Some Christians say that we should not perform our duties to the Lord if we are discouraged for to do so would be disingenuous, that is, we should not perform spiritual disciplines and duties if our heart is not in it. Wouldn’t it be better to wait until we feel like doing right? After all, God wants our hearts, first, right?
Well, yes, this is true in one sense. Surely God wants our hearts to be fully engaged in our service to Him. After all, Jesus harshly rebuked the Pharisees because their hearts were far from God while they religiously carried out their duties, though self-defined they often were. However, we live in a post-Genesis 3 world. There are times of discouragement in our service to the Lord (if in doubt, read 2 Corinthians). So what do we do in those times?
The answer is that we press on in our weakness; we persevere in our duties; we plod through times of deep discouragement knowing the Lord is the one who sees and knows all and will one day reward our service. In short, we find our joy in Him, rather than in what we do for Him, though when you are doing what He called you to do the two are very much enjoined.

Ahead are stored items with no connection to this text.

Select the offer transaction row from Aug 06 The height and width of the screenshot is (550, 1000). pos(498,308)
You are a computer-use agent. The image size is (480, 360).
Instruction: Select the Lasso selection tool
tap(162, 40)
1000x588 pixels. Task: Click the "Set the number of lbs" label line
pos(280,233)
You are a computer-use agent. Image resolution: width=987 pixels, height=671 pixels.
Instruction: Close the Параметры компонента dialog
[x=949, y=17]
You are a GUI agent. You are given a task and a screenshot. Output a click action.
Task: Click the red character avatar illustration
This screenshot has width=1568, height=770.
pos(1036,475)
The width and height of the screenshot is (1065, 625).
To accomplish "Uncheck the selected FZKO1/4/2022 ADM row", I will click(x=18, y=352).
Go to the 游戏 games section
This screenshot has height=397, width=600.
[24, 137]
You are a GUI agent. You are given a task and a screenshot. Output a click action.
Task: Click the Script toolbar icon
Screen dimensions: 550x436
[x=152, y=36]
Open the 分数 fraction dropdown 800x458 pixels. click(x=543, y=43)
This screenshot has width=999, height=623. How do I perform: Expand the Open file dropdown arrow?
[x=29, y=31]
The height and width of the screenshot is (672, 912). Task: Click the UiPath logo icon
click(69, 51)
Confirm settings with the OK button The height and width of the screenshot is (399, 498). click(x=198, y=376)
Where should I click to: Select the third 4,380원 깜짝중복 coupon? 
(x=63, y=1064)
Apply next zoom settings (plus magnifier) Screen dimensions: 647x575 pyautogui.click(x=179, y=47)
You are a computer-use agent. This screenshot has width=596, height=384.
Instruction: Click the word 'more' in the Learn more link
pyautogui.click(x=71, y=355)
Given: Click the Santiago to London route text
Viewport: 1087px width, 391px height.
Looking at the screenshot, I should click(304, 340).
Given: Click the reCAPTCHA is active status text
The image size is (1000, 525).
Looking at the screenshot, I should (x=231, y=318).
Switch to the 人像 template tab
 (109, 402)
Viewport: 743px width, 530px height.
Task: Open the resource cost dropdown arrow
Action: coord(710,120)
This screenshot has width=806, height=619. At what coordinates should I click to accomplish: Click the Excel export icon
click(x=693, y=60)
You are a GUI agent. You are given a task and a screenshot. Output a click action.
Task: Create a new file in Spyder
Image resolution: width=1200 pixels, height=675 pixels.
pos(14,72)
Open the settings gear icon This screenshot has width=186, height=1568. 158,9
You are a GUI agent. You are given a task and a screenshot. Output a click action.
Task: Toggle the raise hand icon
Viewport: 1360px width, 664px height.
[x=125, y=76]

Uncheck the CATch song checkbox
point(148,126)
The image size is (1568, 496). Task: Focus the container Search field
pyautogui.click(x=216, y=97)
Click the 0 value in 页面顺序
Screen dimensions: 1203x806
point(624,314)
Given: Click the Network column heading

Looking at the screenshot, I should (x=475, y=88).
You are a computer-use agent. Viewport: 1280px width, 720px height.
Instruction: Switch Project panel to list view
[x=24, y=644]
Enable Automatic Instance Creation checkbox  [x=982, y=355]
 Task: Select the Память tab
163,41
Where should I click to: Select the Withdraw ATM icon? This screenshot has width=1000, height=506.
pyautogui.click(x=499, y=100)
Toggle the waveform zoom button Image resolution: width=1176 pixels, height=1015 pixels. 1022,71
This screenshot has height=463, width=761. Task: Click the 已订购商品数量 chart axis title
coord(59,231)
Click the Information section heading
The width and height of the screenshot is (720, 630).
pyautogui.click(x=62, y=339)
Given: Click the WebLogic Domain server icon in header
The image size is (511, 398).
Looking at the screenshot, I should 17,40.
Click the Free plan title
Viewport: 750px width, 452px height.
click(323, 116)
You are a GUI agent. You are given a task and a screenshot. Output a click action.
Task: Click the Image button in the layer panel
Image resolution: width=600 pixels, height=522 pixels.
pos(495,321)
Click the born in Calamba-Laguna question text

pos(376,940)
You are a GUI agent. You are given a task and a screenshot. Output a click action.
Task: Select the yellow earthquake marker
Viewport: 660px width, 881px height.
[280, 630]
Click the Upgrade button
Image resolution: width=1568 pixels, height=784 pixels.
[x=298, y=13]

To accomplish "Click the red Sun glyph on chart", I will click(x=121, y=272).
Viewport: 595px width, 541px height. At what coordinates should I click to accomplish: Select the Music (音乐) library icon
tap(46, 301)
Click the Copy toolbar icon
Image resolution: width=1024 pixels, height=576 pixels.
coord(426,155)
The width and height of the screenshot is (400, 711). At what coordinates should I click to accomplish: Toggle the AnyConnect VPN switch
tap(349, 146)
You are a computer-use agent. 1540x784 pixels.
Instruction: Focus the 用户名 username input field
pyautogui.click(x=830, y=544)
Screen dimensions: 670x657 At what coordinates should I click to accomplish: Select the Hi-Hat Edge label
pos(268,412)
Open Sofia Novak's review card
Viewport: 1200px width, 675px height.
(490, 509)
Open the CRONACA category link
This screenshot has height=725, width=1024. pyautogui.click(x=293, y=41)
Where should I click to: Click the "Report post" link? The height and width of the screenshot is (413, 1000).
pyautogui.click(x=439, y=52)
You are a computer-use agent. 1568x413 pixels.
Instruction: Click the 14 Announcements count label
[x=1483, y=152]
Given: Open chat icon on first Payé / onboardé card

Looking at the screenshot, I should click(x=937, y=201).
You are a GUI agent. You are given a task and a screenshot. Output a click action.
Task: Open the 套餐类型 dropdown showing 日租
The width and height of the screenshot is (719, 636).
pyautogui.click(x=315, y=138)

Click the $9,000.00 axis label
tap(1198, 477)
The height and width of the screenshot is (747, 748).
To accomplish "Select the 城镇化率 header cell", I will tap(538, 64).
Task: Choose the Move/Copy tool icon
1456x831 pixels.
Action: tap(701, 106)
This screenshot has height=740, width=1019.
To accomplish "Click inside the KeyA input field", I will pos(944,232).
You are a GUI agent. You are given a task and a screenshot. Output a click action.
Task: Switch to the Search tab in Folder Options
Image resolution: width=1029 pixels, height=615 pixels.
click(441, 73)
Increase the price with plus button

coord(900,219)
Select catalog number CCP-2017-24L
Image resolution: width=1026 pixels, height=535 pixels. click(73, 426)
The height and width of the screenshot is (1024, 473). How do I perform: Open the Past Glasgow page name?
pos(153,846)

In the eighth chapter of The Bruised Reed, Puritan Richard Sibbes addresses the reality of discouragement and its power to draw us away from our duty to the Lord, and he calls us to remain diligent in our duties even “when our hearts are altogether averse to them.” To convince us of this importance, one simple thing Sibbes does is remind us of the Trinitarian God’s love for us and His tender care for His bruised reeds. Discouragements are not from God, he says.
- Discouragements are not from the Father, for he has bound himself in covenant to pity us as a father pities his children (Psalm 103:13) and to accept as a father our weak endeavours [sic].
- Discouragements are not from Christ, for he by office will not quench the smoking flax. We see how Christ bestows the best fruits of his love on persons who are mean in condition, weak in abilities, and offensive for infirmities, nay, for grossest falls.
- Discouragements are not from the Spirit. He helps our infirmities, and by office is a comforter (Rom. 8:26; John 14:16). If he convinces of sin, and so humbles us, it is that he may make way for his office of comforting us.
“Discouragements, then, must come from ourselves and from Satan, who labours to fasten on us a loathing of duty.”
When overtaken by discouragements, we must rest in the Lord’s unfailing love, turn the eyes of our hearts to our tender Savior who does not break the reed that is already bruised, and be sustained by the strength of the indwelling Spirit.